In chronically instrumented, intact rats, respiratory modulation of lingual EMG is usually of the inspiratory type but occurs relatively rarely (30). We hypothesized that our surgical intervention could increase the occurrence of inspiratory modulation of lingual EMG. However, our analysis revealed that the incidence of inspiratory modulation was similar in both groups of animals. Figure 7A shows the distribution of inspiratory-modulated segments of lingual EMG during 2 h-long recording sessions obtained from rat 17 of Figure 1 on day 22 after instrumentation, and Figure 7B illustrates an example of a segment of record from the session illustrated in Figure 7A during which inspiratory modulation appeared and then faded away during a period of SWS.

FIGURE 7

Figure 7. Respiratory modulation of lingual EMG was rare and occurred mainly during SWS. (A) Distribution of inspiratory-modulated segments of lingual EMG in relation to sleep–wake states in a 2 h-long recording sessions obtained on day 22 after instrumentation (rat 17 of Figure 1). Positions of the segments with respiratory modulation (RM) of lingual EMG are marked by vertical lines above the hypnogram. The RM segments occurred mainly during SWS, lasted 2.4–62.2 s, and collectively occupied 2.4% of the entire recording session. (B) Example of a record from the session illustrated in (A) during which inspiratory modulation appeared and then faded away during a period of SWS. The record is 44 s-long and shows the raw and integrated lingual and diaphragmatic (Dia) EMGs. Superposition of the integrated EMGs from both muscles (bottom trace) reveals that lingual EMG is inspiratory-modulated with a stable phase relationship relative to diaphragmatic activity during the 32 s-long period marked by the horizontal bar at the bottom.

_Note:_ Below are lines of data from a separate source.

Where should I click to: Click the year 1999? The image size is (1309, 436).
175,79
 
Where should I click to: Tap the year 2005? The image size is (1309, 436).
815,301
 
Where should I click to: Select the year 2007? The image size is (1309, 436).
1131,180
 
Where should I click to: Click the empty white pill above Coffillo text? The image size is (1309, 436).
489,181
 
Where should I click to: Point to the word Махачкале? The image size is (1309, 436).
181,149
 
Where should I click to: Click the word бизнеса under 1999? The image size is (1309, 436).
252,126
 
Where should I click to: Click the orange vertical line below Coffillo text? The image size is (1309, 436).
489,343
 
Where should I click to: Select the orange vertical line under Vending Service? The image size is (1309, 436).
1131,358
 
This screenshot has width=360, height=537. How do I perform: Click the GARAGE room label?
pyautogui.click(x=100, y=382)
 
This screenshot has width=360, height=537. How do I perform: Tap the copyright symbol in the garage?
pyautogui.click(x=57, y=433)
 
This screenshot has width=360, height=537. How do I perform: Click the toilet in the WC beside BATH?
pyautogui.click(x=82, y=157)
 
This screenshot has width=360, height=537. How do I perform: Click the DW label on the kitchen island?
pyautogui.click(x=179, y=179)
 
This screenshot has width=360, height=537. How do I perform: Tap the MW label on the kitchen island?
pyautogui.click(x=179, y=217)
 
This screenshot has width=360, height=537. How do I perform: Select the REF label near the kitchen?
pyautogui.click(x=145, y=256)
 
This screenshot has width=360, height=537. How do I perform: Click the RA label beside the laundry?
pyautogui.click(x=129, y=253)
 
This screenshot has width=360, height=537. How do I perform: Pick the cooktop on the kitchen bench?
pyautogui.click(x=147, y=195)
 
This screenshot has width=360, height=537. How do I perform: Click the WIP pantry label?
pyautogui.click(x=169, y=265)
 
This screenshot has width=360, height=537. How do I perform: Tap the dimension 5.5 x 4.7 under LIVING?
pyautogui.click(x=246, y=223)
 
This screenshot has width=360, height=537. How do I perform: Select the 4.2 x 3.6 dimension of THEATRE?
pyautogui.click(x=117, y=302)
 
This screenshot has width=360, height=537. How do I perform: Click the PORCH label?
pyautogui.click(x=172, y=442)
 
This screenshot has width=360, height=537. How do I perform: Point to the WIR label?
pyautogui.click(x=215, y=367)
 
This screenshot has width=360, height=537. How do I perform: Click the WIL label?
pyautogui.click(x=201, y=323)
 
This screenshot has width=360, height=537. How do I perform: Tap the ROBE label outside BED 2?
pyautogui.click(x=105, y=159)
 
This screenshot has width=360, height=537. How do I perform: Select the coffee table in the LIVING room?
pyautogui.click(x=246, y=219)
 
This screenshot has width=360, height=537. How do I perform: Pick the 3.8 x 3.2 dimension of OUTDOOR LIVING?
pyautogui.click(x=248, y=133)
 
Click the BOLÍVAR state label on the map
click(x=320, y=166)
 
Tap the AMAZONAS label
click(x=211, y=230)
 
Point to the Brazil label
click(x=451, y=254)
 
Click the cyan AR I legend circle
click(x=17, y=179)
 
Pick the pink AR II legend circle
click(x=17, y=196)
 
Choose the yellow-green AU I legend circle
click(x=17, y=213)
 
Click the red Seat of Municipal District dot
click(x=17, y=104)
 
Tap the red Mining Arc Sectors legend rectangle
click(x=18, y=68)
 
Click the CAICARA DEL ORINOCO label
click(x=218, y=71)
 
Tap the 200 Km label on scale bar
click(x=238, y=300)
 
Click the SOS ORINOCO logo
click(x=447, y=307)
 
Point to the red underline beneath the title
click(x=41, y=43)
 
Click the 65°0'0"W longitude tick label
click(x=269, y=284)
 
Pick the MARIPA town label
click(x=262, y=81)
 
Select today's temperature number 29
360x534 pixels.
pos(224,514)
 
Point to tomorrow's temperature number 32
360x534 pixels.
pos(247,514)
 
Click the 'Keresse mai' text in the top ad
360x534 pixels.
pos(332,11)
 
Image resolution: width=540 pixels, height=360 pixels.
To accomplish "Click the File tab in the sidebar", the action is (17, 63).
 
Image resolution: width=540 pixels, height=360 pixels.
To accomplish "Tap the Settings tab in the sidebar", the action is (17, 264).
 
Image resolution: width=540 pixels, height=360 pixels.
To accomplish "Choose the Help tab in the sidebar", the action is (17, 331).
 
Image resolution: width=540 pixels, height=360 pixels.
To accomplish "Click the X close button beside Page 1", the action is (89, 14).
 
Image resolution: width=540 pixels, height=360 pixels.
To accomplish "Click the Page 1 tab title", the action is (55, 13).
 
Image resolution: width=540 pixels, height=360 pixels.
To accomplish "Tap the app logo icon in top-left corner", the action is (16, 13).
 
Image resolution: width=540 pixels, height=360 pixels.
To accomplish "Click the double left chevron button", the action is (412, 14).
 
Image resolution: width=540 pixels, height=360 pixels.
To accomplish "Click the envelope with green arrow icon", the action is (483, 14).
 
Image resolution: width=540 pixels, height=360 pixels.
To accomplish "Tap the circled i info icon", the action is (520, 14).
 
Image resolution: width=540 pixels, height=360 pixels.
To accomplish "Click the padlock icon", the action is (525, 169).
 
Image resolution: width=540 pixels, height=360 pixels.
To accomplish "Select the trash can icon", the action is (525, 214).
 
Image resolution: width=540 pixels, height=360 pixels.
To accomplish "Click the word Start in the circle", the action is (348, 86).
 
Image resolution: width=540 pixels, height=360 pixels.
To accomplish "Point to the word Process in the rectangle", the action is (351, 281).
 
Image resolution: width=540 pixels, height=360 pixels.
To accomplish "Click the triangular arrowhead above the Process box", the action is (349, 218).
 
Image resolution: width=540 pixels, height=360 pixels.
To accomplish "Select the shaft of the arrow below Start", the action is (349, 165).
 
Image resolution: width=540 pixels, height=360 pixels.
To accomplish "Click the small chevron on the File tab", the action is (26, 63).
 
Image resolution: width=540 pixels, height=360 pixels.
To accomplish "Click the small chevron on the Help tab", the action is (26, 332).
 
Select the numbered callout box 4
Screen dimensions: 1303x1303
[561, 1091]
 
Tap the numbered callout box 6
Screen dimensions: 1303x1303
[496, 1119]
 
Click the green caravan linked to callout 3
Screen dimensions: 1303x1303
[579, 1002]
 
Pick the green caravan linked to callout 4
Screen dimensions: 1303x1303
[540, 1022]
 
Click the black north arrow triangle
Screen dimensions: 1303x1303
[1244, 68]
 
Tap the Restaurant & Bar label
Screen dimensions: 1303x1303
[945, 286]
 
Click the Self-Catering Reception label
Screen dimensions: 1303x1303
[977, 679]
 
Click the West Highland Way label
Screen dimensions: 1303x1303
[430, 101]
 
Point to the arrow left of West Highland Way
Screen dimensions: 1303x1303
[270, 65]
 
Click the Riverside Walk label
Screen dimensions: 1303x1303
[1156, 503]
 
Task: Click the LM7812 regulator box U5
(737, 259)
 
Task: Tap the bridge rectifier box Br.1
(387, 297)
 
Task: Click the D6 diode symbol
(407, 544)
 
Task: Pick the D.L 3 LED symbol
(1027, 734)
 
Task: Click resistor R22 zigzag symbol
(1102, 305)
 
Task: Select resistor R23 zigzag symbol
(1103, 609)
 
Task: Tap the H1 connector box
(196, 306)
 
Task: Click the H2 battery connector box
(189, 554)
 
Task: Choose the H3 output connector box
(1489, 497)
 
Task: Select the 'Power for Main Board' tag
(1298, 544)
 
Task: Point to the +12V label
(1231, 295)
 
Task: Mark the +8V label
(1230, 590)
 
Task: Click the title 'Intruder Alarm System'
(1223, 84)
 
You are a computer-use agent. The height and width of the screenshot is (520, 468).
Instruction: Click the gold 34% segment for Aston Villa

In the control rats, the cumulative duration of inspiratory-modulated segments per hour of recording varied from 1.5 to 697 s [mean 140 ± 96 s; median 7.0 s, inter-quartile range (IQR) 2.8–182.6 s], and the frequency of segments was 5.6 ± 2.5 h⁻¹ (median 2.5 h⁻¹, IQR 0.88–11.38 h⁻¹). In the experimental rats, the cumulative duration per recording hour varied from 0 s (one animal did not have a single segment of inspiratory-modulated lingual EMG in either recording session) to 136 s (mean 25 ± 16 s; median 8.3 s, IQR 1.3–23.3 s), and the frequency of segments was 2.3 ± 1.0 h⁻¹ (median 1.8 h⁻¹, IQR 0.25–3.0 h⁻¹). Neither the cumulative duration nor the frequency of occurrence of inspiratory-modulated segments differed between the control and experimental rats (p = 0.61 and 0.28, respectively).

The total duration of all inspiratory-modulated segments was 41 min and 21 s, corresponding to 2.4% of the entire duration of the examined records (29 h). This time comprised 110 separate segments with inspiratory-modulated lingual EMG of which nearly all (100 segments, or 90.9%) occurred during SWS (Figure 7). Typically, inspiratory modulation started with a delay after the onset of SWS and ended at or before the end of the same SWS episode.

Respiratory Instabilities in Rats with Intact and Compromised Upper Airway

The incidence of different categories of respiratory instabilities was compared among the recording days and experimental and control groups during wakefulness, SWS, and REMS. There was no effect of the recording day, and we found no difference between the rats with intact and compromised airway. Figure 8 shows an example of two successive apneas lasting longer than 2 s that occurred during a REMS period.

FIGURE 8

Figure 8. Example of two successive central apneic events during REMS. The traces show a 56 s-long record of the raw and integrated diaphragmatic EMG, raw lingual and nuchal EMGs and EEG. Arrows point to two apneas longer than 2 s. The record was collected on day 22 after instrumentation from a rat with altered upper airway (rat 10 in Figure 1).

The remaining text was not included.